Von Sevilla 1982 bis Bukarest 2021: Frankreichs ewiger Kampf mit sich selbst
Von Guido Müller
Der Kern einer jeden Tragödie ist die unlösbare Verknüpfung ihres Protagonisten mit dem unausweichlichen Schicksal. Die Vorsehung der französischen Nationalmannschaft scheint es zu sein, just dann Gefangene ihrer selbst zu werden, wenn sie eigentlich alle Fesseln abstreifen könnte. Wie gestern im bislang dramatischsten Spiel dieser EURO2020.
Wobei "Fesseln" hier nicht in einem buchstäblichen Sinne zu verstehen ist, sondern eher in einem symbolischen. Als all jene Faktoren, die auf dem Weg zum Erfolg noch zum Scheitern des Unternehmens beitragen könnten. Wie zum Beispiel die eigene Hybris.
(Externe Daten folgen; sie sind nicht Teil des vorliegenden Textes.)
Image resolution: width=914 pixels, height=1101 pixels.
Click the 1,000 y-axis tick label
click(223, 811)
Denn anders ist es nicht zu erklären, dass die Équipe Tricolore nun schon zum zweiten Mal in der langen Geschichte der internationalen Großturniere einen sicher geglaubten Vorsprung von zwei Toren in einem K.o-Spiel verspielt hat.
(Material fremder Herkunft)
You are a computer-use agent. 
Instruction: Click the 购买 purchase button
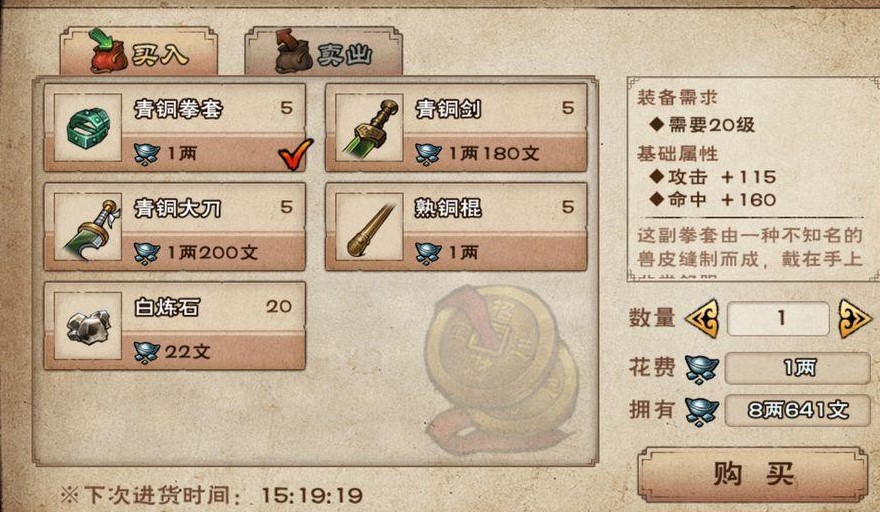pos(753,475)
Vor allem die Mid-Ager werden sich beim gestrigen Achtelfinal-Drama zwischen Franzosen und Schweizern in Bukarest in Raum und Zeit transportiert gefühlt haben.
Erinnerungen an Sevilla
Knappe 40 Jahre ist es nun her, das Drama von Sevilla. Wahlweise auch "Schlacht" oder einfach nur "Nacht von Sevilla" genannt. Egal, welchen Titel man dem damaligen Spektakel gibt - alle haben sie durchaus ihre Berechtigung.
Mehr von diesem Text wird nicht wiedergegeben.